Transparency, Rigor, and Reproducibility Statement

This cross-sectional study included college-aged women with frequent (4+) sexual choking in the past month and choking-naïve control women. A sample size of 20 per group was planned to yield 80% power to detect a statistically significant group effect in ALFF/ReHo with a p-value <0.05. Ninety-two potential participants were screened, imaging data were obtained from 55, and imaging data were successfully analyzed in 41. Participants were blinded regarding any study information, including the final outcome, and will be referred to the publication of the article when it becomes available. Imaging acquisition and analyses were performed by team members blinded to relevant characteristics of the participants and group assignment. All equipment and software used to perform imaging and preprocessing are widely available from commercial sources. De-identified data from this study and analytic code are available upon reasonable request to the corresponding author (KK).

Supplementary Material

Supplemental data
Supp_Data.docx (28.5KB, docx)

Acknowledgments

The authors would like to thank the participants who contributed their time and effort. The authors would also like to thank Jennifer Holmes, ELS, for language editing. A series of research articles from this study has been and will be presented in scientific conferences and journal publications. A portion of this article was previously submitted as a preprint (Chronic elevation of serum S100B but not neurofilament-light due to frequent choking/strangulation during sex in young adult women. Isabella L. Alexander, Megan E. Huibregtse, Tsung-Chieh Fu, Lillian M. Klemsz, J. Dennis Fortenberry, Debby Herbenick, and Keisuke Kawata. medRxiv 2021.11.01.21265760; doi: https://doi.org/10.1101/2021.11.01.21265760).

Authors' Contributions

KK, DH, JDF, and MEH conceptualized and designed the study; ILA, MEH, and LMK collected the data; JH and KK analyzed the data; JH, ILA, MEH, LMK, TCF, JDF, DH, and KK interpreted the data; JH and KK drafted the manuscript; JH, MEH, KK, LMK, TCF, JDF, and DH critically revised the manuscript for important intellectual content; all authors contributed to the final manuscript and interpretation of the final results.

Funding Information

This publication was made possible with support from the Indiana University School of Public Health (D. Herbenick), the Indiana Clinical and Translational Sciences Institute TL1 Pre-Doctoral Training Award (M.E. Huibregtse; grant # UL1TR002529 [S. Moe and S. Wiehe, co-PIs], 5/18/2018–4/30/2023 from the National Institutes of Health/National Center for Advancing Translational Sciences [NIH/NCATS], Clinical and Translational Sciences Award).

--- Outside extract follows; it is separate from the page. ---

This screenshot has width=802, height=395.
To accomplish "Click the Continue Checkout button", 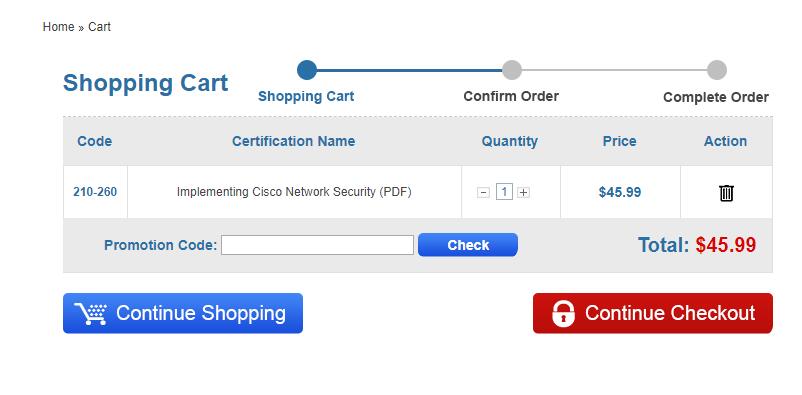I will (653, 313).
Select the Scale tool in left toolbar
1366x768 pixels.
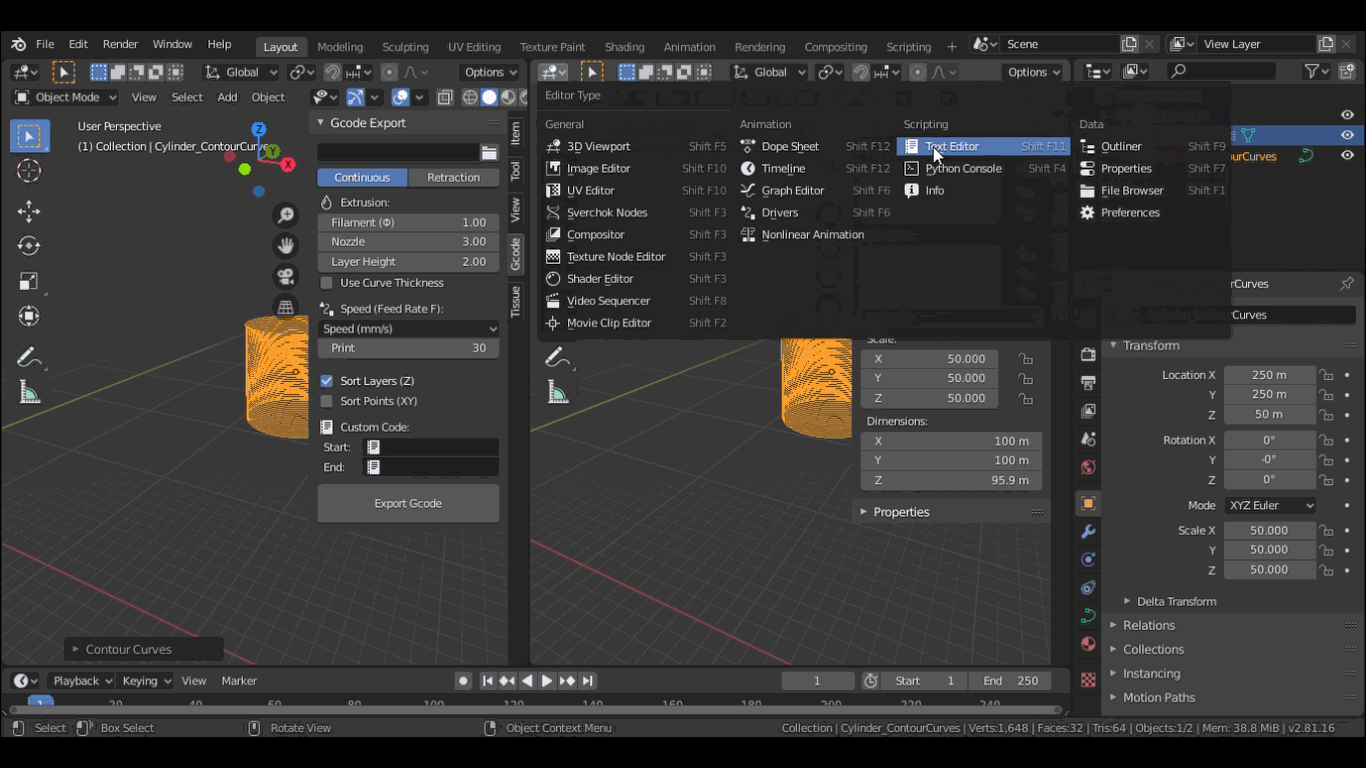click(29, 282)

This work was also partly supported by the National Institutes of Health/National Institute of Neurological Disorders and Stroke (NIH/NINDS; 1R01NS113950; K. Kawata). The funding sources had no role in the design or execution of the study; collection, management, analysis, or interpretation of the data; preparation, review, or approval of the manuscript; or decision to submit the manuscript for publication.

Author Disclosure Statement

No competing financial interests exist.